Discussion in 'Chit Chat' started by ConfusedInPA, Sep 16, 2013.
A pretty entry, for your viewing pleasure.
This comes in different colors, too.
Name that pic!
Is this the one where little children will go OOOOOOOH if you name them... ? At least over here since in Dutch it sounds the same as that word I won't mention but with three letters behind it.

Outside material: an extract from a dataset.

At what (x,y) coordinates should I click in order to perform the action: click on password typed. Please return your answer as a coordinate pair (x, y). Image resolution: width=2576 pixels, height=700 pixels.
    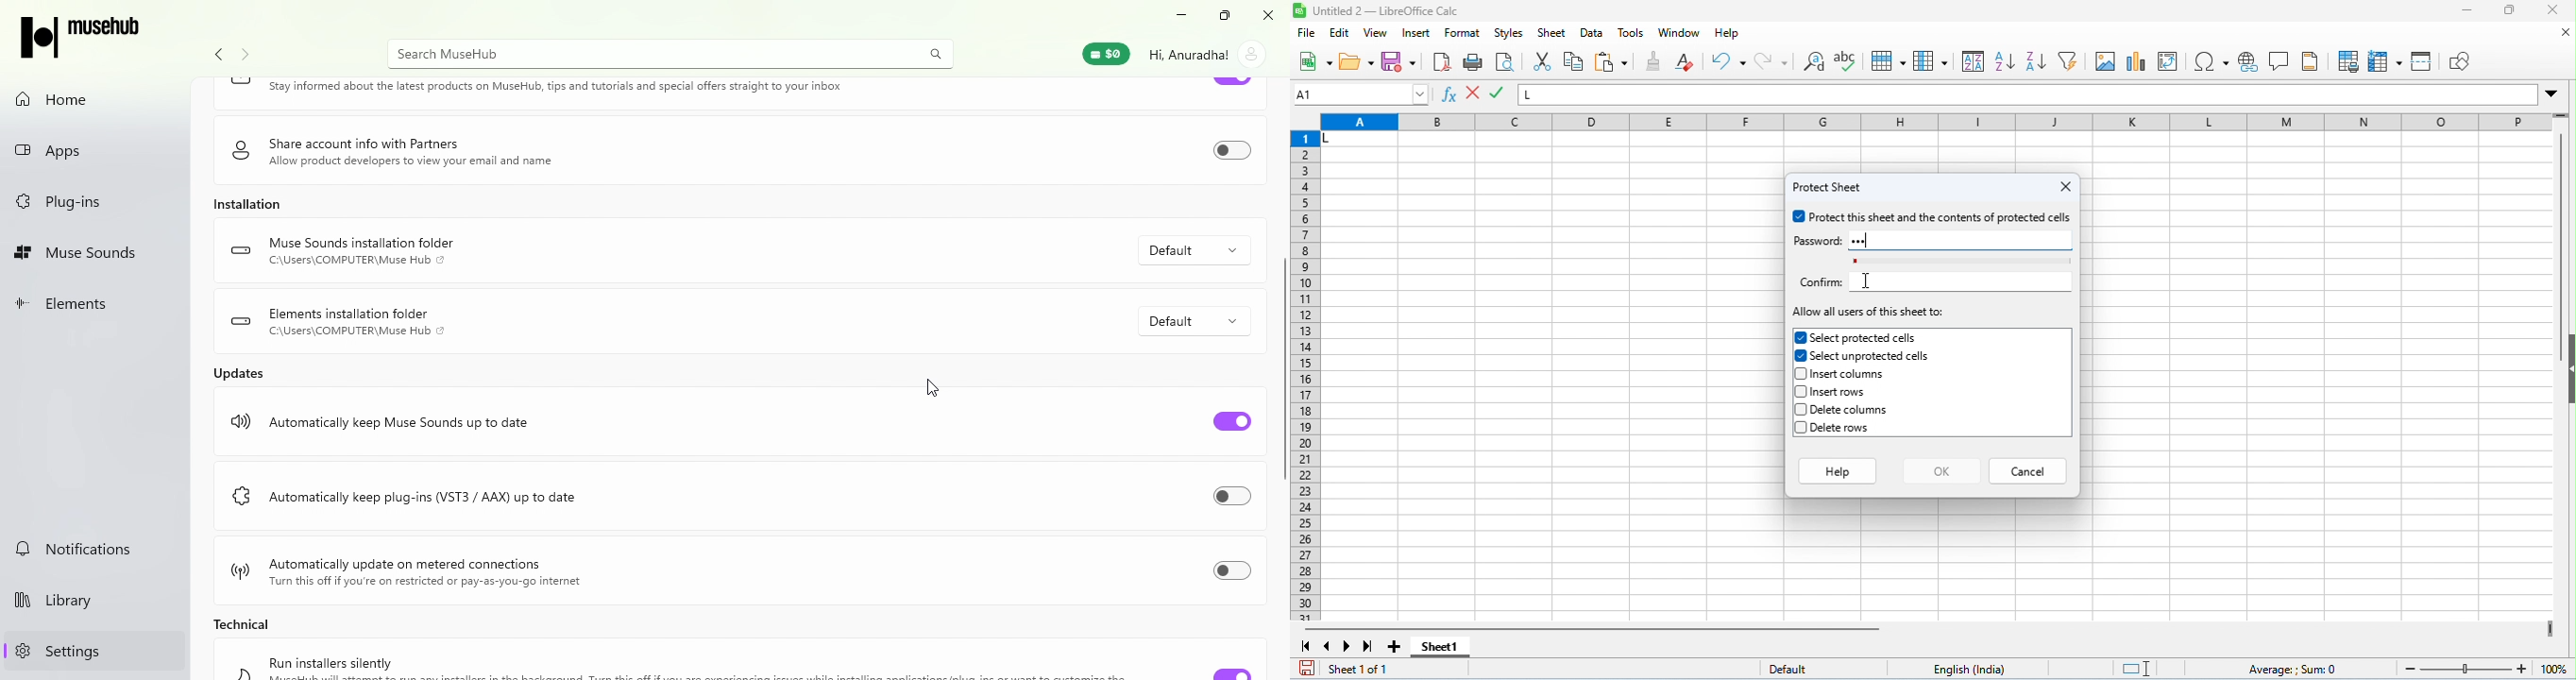
    Looking at the image, I should click on (1866, 241).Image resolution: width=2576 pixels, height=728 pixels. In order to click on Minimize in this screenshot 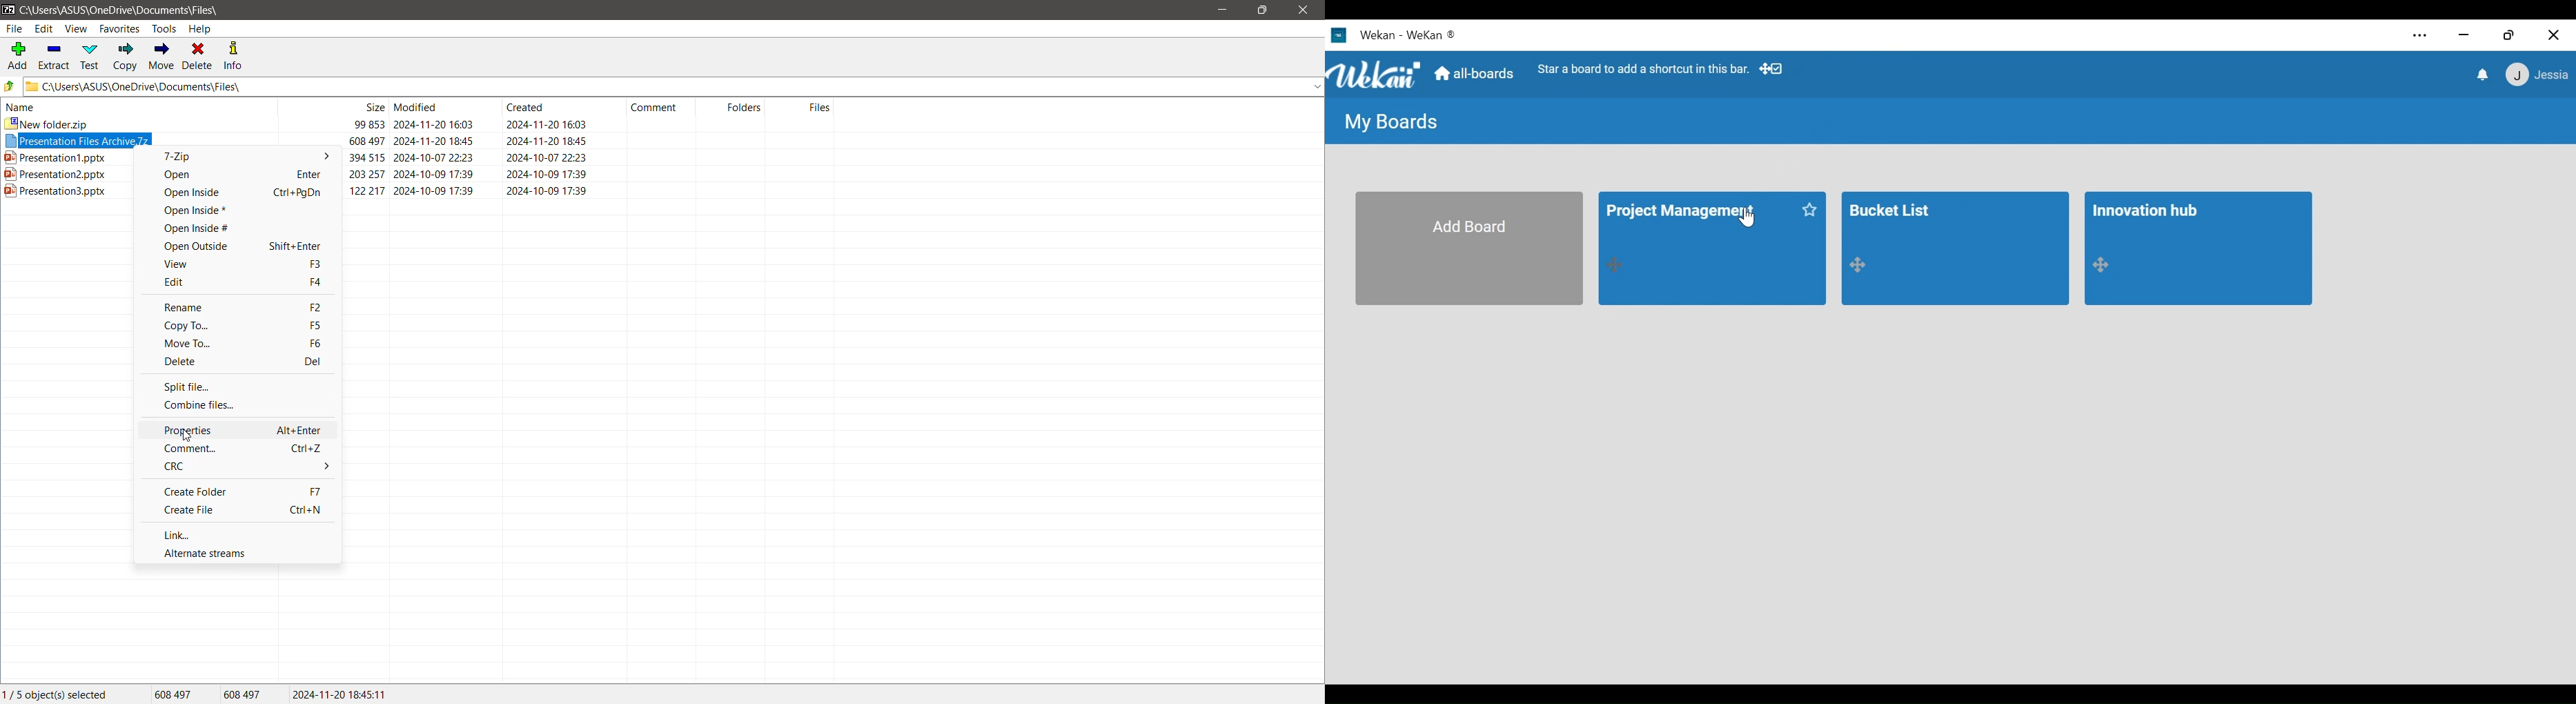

I'm finding the pictures but those are by people who don't know the name either On a German site they are called Traenendes Herz which would translate to... weeping heart. So I'm not yet done googling
Ahhh finding more now: In polish "serduszka okazałe" and in latin "Dicentra spectabillis" and in English bleeding hearts. I haven't found out yet if they are related to the one I had in mind though. I did read that someone posted they are poisonous to animals. So might be helpful in keeping deer away from your vegetable plot?
Mom had these in her garden. Bleeding hearts. She also called them fuchsias.
Wow it says it is in the poppy family on the wiki about Lamprocapnos spectabilis.... I didn't expect THAT... I still haven't found your picture though..
Rock Fuchsia's was the first thing came to my mind too, but it seems they aren't fuchsia's after all... at least I haven't found the relation yet... still googling....
Awww in Dutch they are called broken hearts...
Interesting, in English they are also called Dutchman's breeches...
The Japanese legend is nice too:
There is also a legend from Japan which tells a story of how the bleeding heart flower came to be. In the story, a young man tried win the love of a young lady. He did this by giving a pair of rabbits (which are the first two petals of the flower), a pair of slippers (which are the next two petals of the flower), and finally a pair of earrings (which are the last two petals of the flower) to the girl. She continued to reject his affections, and, heart-broken, he pierced his heart with his sword (the middle part of the flower) which caused the bleeding heart.
They are Bleeding Hearts
I can't remember for sure, but I *think* that my cousin used to have a couple hanging baskets of these. She grew them indoors, taking them outdoors to the porch occasionally. I remember the vivid color of the flowers. (Unless it's a totally different plant that I'm remembering, which is possible! LOL)
I like the bottom photo on the wiki site. The flower is referred to as "lady in a bath." And that is a great description for the flower that is pictured there.
Thanks for sharing, and for guessing! I loved the Japanese legend, Soul.